* [PROVIDED DATA]:
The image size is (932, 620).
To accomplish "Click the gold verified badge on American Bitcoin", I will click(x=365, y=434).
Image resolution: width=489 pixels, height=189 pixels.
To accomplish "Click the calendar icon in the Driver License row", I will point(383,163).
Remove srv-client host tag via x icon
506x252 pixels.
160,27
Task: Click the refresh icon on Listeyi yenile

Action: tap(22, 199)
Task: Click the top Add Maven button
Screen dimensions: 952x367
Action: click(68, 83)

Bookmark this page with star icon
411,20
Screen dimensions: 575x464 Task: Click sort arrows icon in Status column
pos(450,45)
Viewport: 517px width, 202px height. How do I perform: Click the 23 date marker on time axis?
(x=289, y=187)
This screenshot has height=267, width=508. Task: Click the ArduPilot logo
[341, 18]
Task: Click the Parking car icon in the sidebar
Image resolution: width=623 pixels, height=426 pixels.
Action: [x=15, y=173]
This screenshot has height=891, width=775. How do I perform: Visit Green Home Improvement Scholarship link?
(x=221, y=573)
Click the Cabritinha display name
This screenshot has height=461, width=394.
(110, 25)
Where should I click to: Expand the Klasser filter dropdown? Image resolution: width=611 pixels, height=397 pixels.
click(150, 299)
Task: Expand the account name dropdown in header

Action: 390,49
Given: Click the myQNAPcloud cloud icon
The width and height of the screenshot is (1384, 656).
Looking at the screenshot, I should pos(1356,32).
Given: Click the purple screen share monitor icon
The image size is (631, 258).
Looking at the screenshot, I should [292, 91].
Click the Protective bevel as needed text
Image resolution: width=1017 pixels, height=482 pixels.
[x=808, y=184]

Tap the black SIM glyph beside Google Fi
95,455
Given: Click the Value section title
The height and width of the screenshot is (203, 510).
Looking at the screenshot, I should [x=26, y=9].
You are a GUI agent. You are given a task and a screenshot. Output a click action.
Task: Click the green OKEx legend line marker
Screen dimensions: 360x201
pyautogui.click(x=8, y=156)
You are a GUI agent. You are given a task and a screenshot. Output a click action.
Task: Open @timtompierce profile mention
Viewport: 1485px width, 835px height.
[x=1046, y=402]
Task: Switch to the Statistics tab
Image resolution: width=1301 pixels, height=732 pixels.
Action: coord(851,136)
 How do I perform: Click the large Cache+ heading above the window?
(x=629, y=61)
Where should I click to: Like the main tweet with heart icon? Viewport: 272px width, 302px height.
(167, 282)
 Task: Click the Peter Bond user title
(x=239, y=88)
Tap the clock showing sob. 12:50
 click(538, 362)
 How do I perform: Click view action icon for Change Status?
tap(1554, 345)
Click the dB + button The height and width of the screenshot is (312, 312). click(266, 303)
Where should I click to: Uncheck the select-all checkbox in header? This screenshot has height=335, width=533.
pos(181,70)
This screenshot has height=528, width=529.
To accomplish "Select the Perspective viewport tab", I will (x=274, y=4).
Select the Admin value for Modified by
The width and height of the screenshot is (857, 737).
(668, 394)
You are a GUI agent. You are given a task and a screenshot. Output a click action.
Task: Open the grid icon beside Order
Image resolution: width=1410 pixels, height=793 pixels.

* [REQUIRED WORK]: Collect, from the material above, every line containing the word "accomplish".

* [EXERCISE OUTPUT]:
To accomplish "Click the gold verified badge on American Bitcoin", I will click(x=365, y=434).
To accomplish "Click the calendar icon in the Driver License row", I will point(383,163).
To accomplish "Select the Perspective viewport tab", I will (x=274, y=4).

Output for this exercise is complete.